David Riesman was born in 1909 to a medical professor. Both parents' ancestors were Jewish emigrants from Germany who emigrated to the USA generations ago. After completing his studies at Harvard in 1931 with a major in biochemistry , he received his doctorate in law in 1934 at the same university. He also worked as an editor for The Crimson and Harvard Law Review . After his legal clerkship in Boston , his path led him after a brief stint at the Supreme Court (1935-1936) to an intermezzo as a lawyer 1936-1937, after which he held a teaching position at the Buffalo Law School from 1937 to 1941 . He also acted as managing director of the American Committee for the Guidance of Professional Personnel , an aid organization for lawyers in exile in America.

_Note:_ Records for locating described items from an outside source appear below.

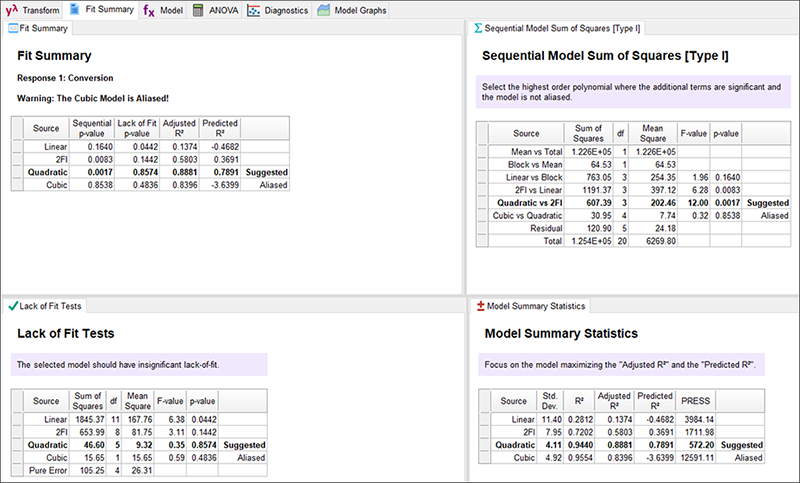Click the Transform tab's y-lambda icon
Screen dimensions: 800x483
(x=11, y=10)
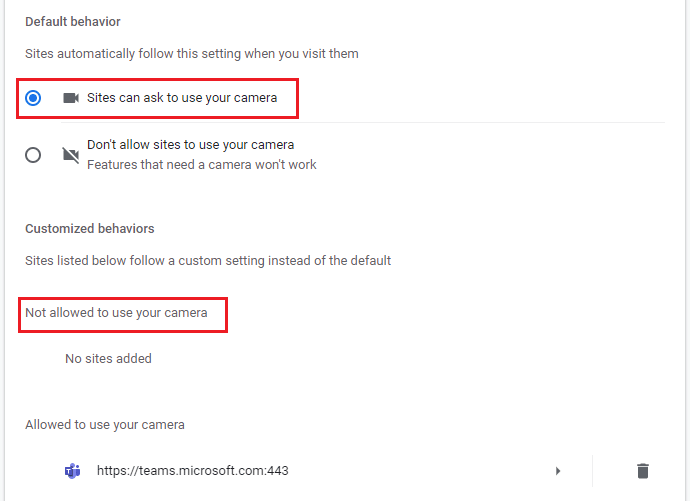The height and width of the screenshot is (501, 690).
Task: Click the 'Allowed to use your camera' heading
Action: pos(105,425)
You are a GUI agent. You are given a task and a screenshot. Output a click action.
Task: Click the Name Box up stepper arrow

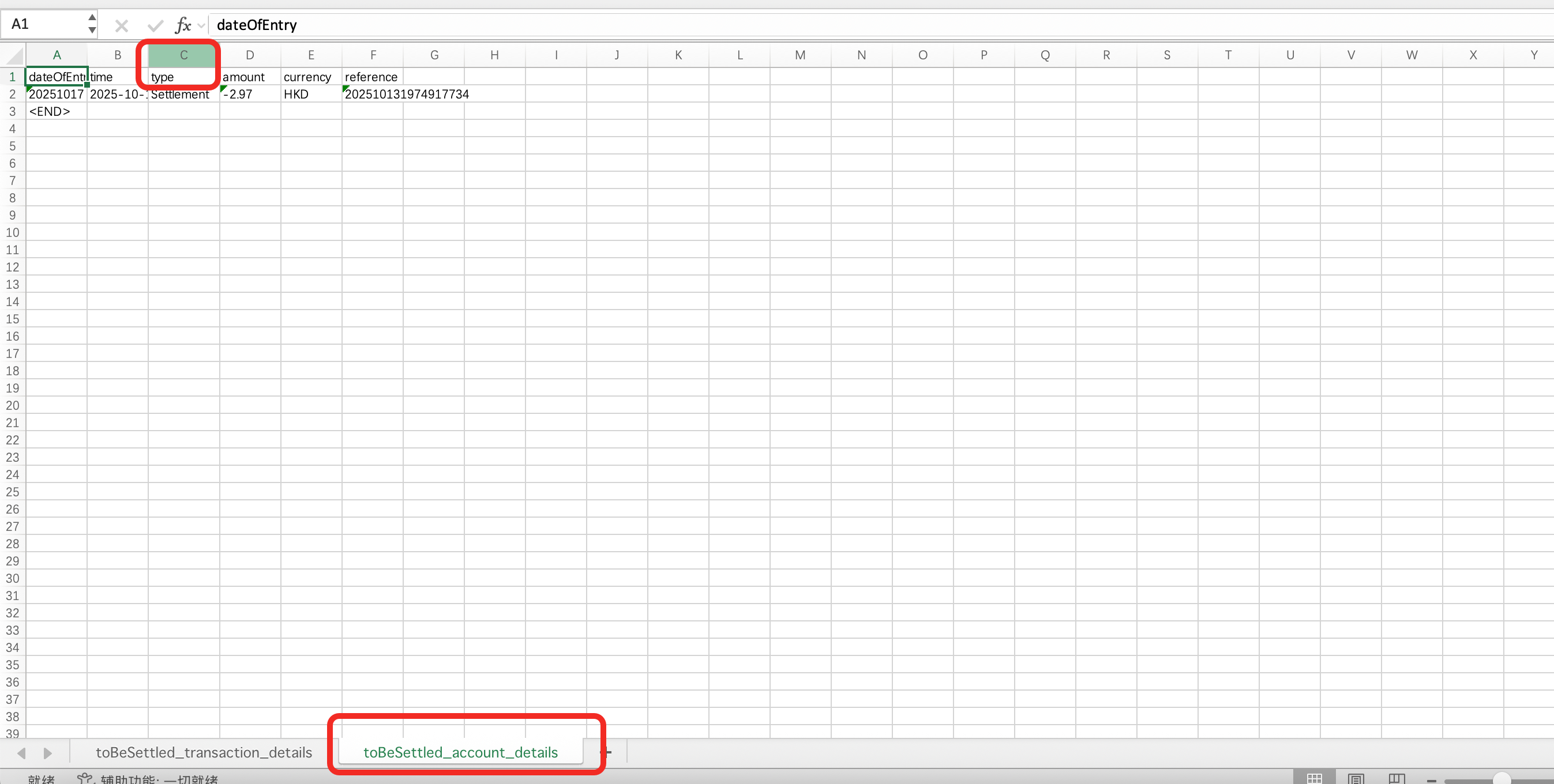[92, 17]
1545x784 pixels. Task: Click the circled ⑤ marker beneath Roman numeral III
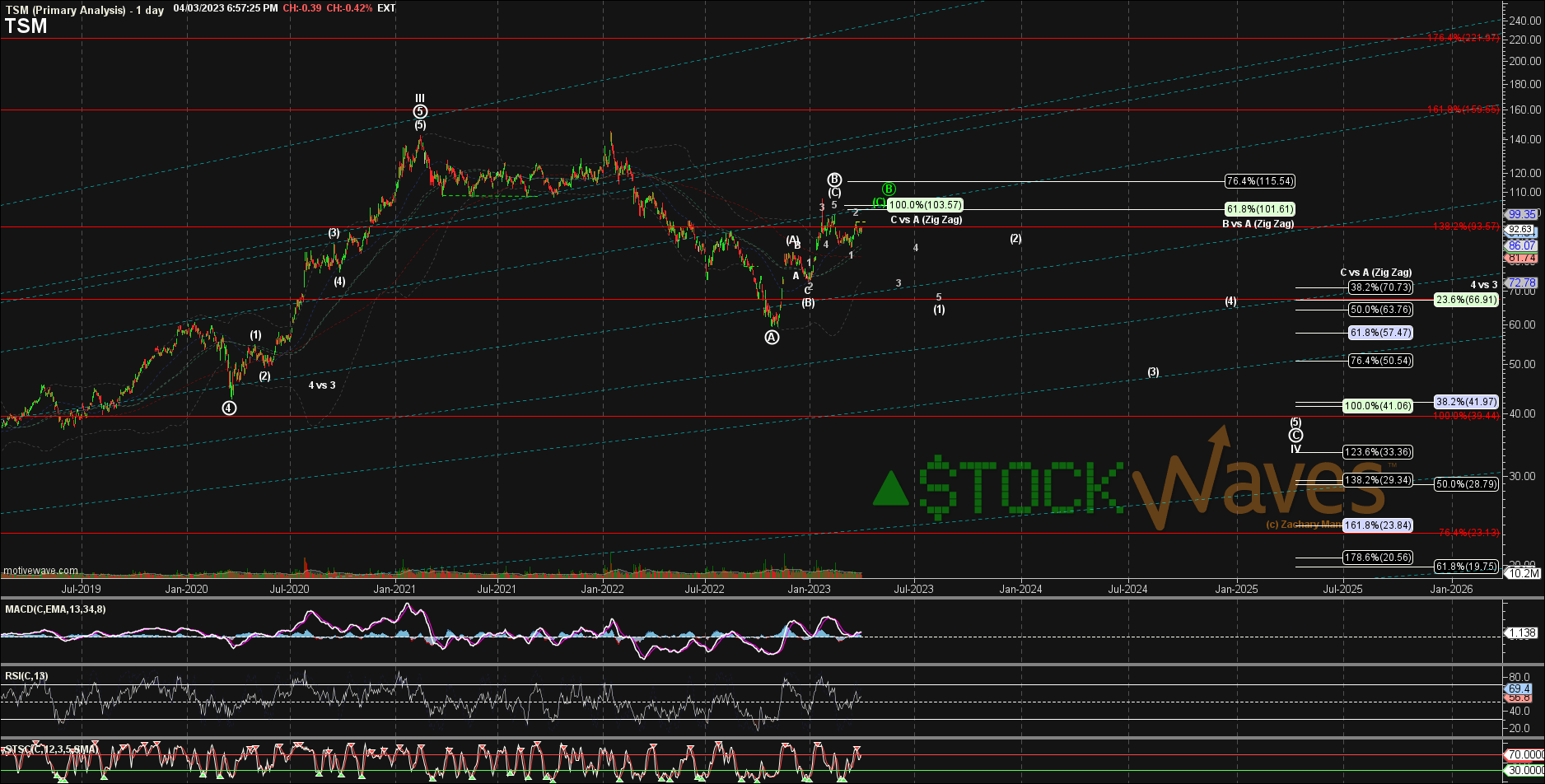421,110
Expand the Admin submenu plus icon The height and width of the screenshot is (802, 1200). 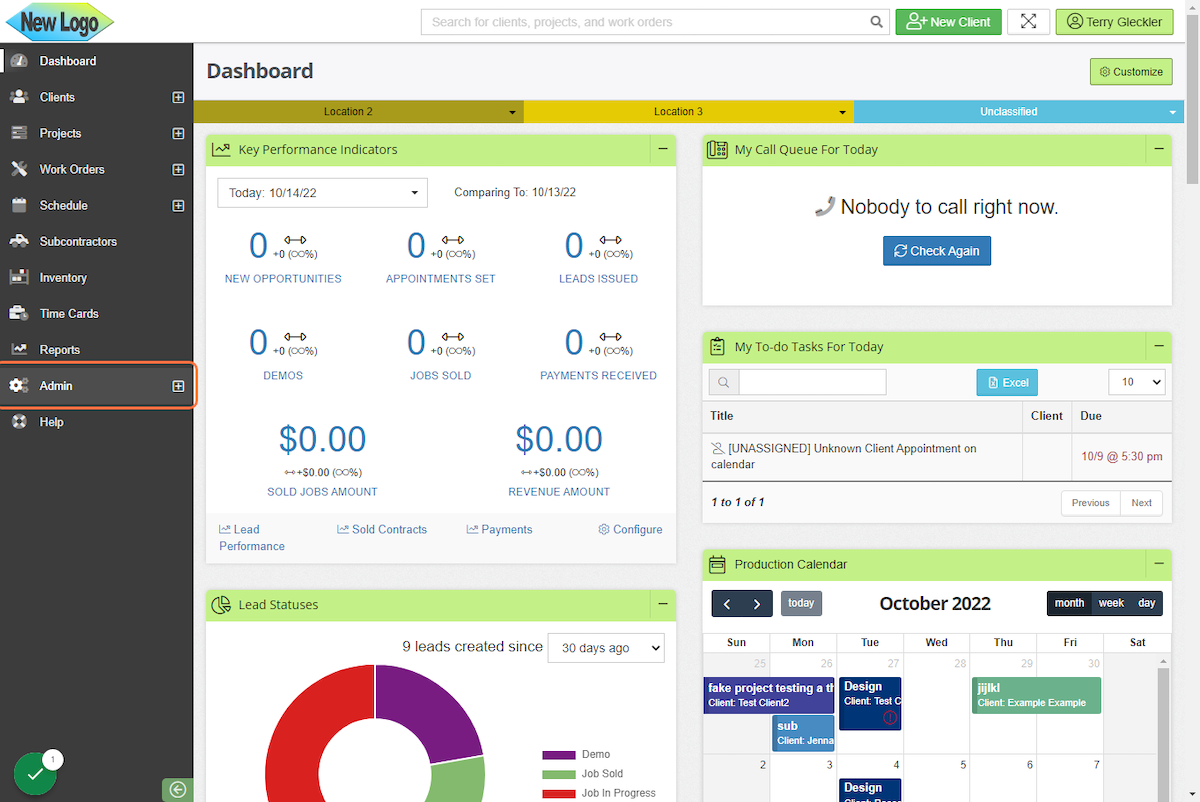pyautogui.click(x=178, y=386)
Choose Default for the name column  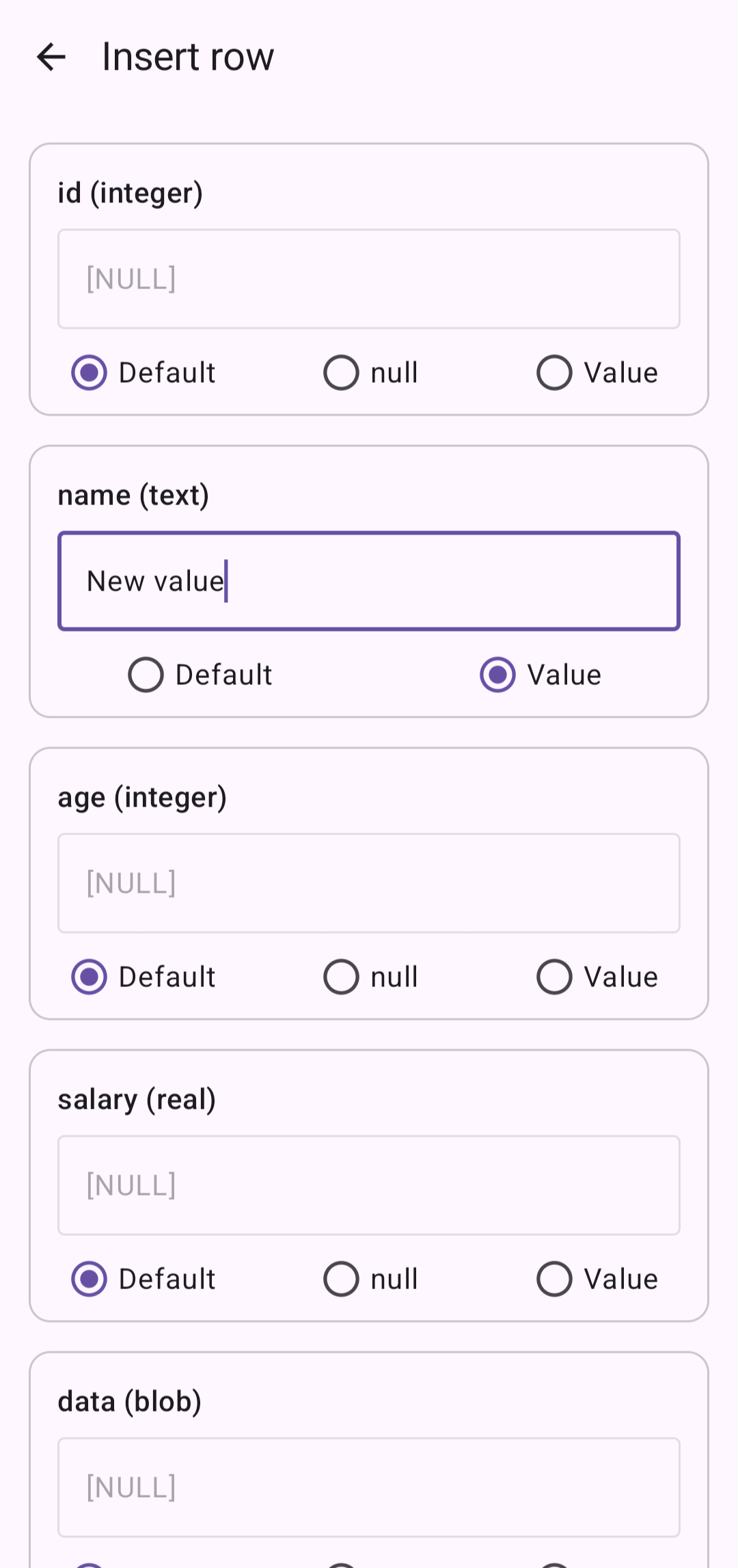pos(145,675)
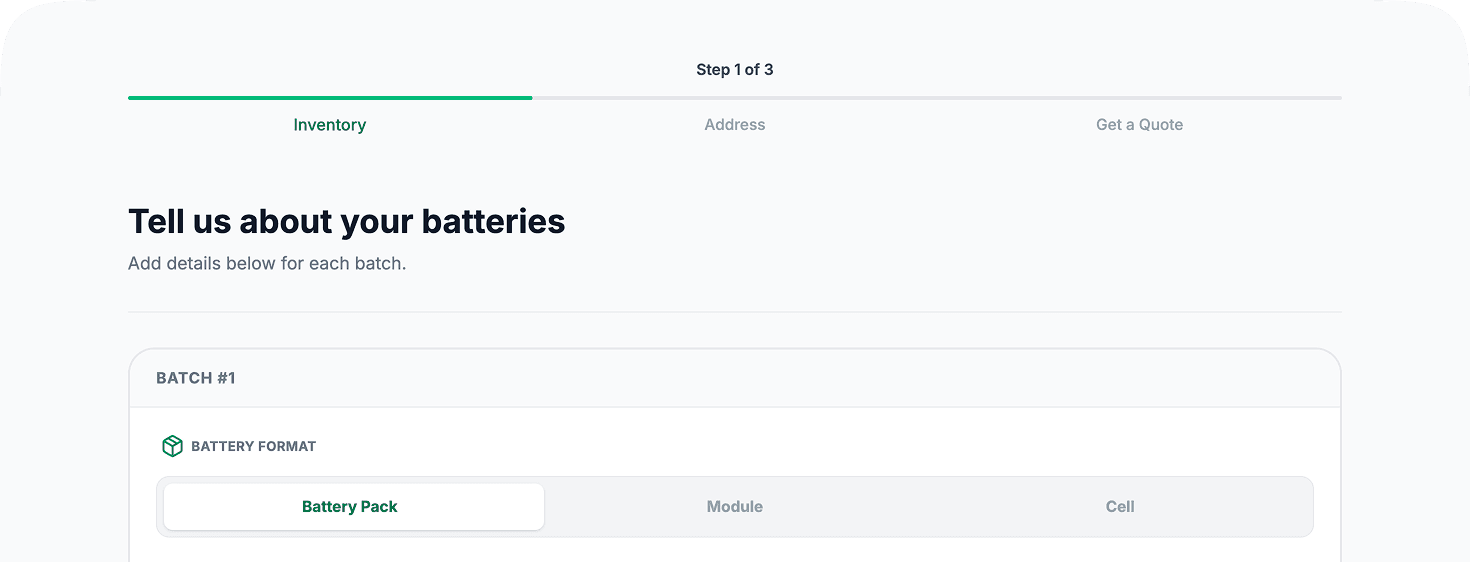This screenshot has width=1470, height=562.
Task: Click the Add details below for each batch text
Action: coord(267,265)
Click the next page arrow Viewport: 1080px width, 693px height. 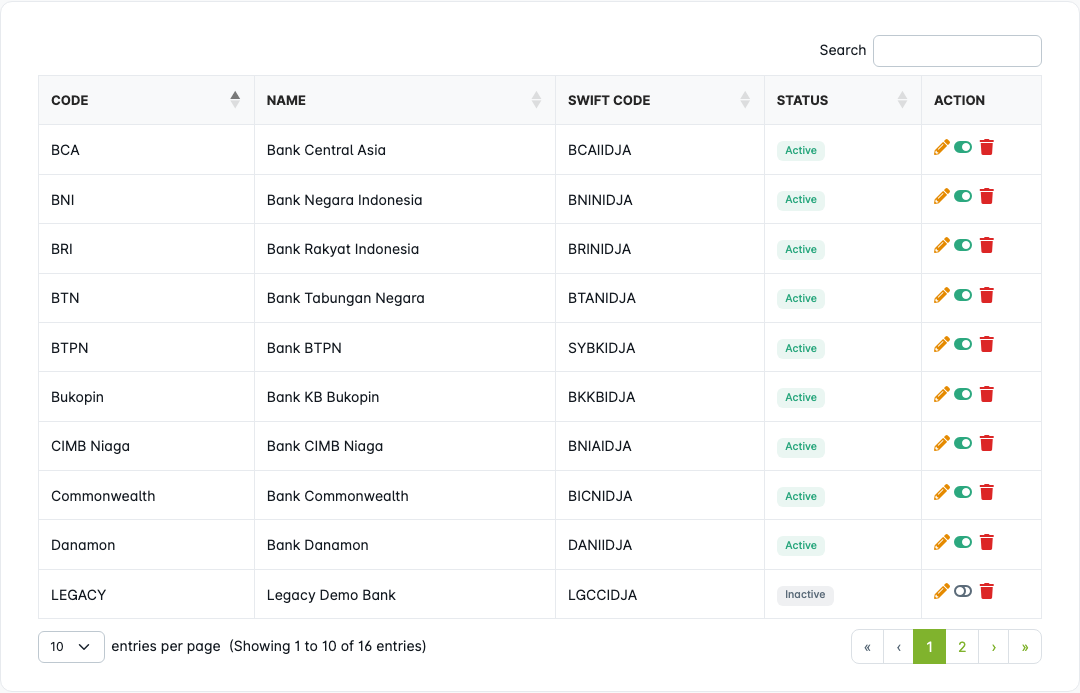pos(993,647)
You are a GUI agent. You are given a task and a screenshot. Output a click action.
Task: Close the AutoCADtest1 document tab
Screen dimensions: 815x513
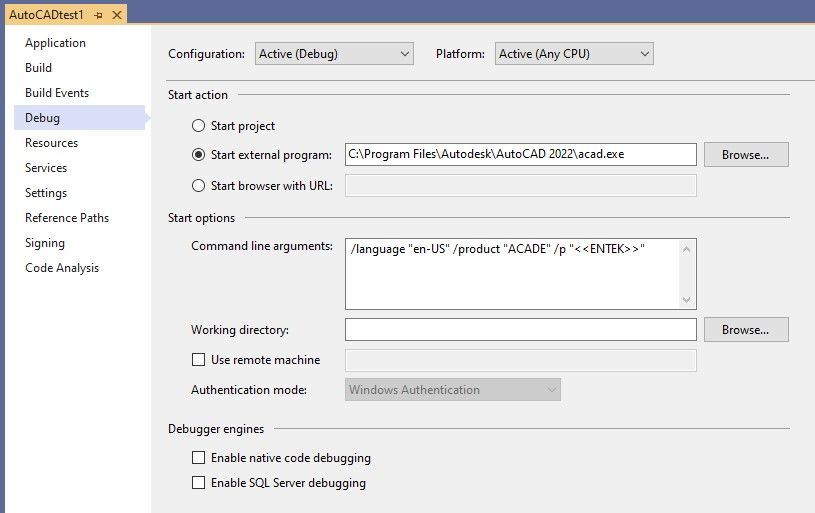coord(116,16)
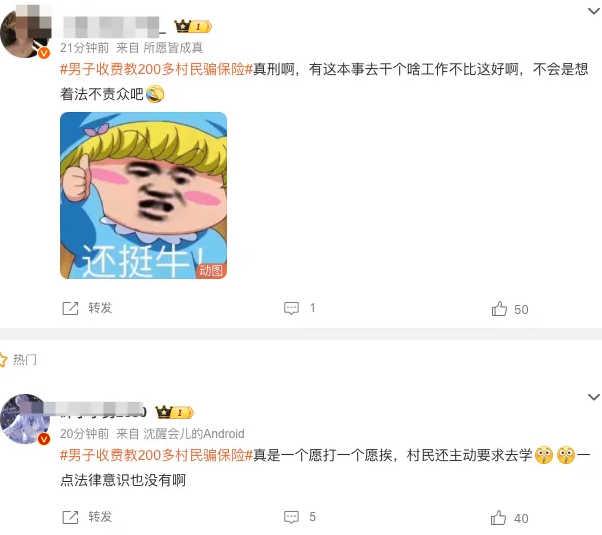The width and height of the screenshot is (602, 535).
Task: Click the crown membership badge on first user
Action: point(193,26)
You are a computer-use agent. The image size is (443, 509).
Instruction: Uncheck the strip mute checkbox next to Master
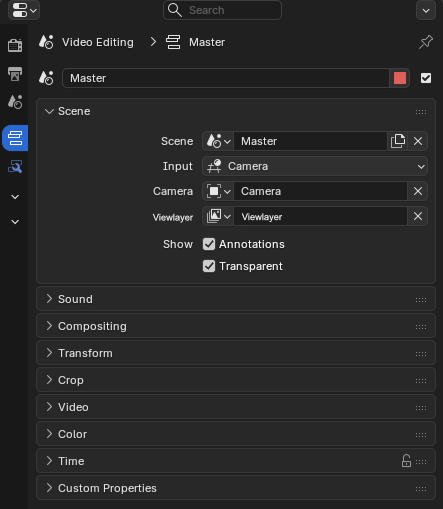coord(426,78)
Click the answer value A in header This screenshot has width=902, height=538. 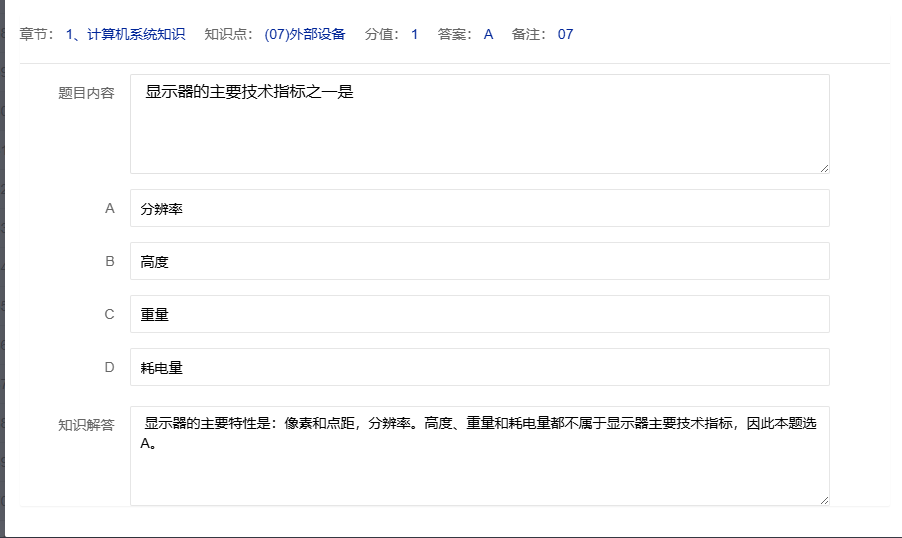click(x=488, y=35)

As a visiting professor at Columbia Law School (1941–1942) he met influential scientists such as the anthropologist Margaret Mead , the sociologist Paul Lazarsfeld , the philosopher Hannah Arendt and the psychoanalyst Erich Fromm . 1949 Riesman was to the social science faculty of the University of Chicago called, where he along with Nathan Glazer his bestseller and Reuel Denney 1950 The Lonely Crowd (dt. The Lonely Crowd , 1956) wrote and achieved almost overnight fame. That same year, Riesman became a member of the Congress for Cultural Freedom , an anti-communist association of prominent intellectuals that was discovered to have received funding from the CIA . Riesman left the group and began criticizing McCarthy's strategies . Together with Paul Lazarsfeld he worked on a study on the aftermath of the McCarthy era on American social scientists. Riesman is one of the founders of a field of research that later became part of standard sociological training under the name of “ qualitative social research ”. In 1955 he was elected to the American Academy of Arts and Sciences and 1974 to the American Philosophical Society .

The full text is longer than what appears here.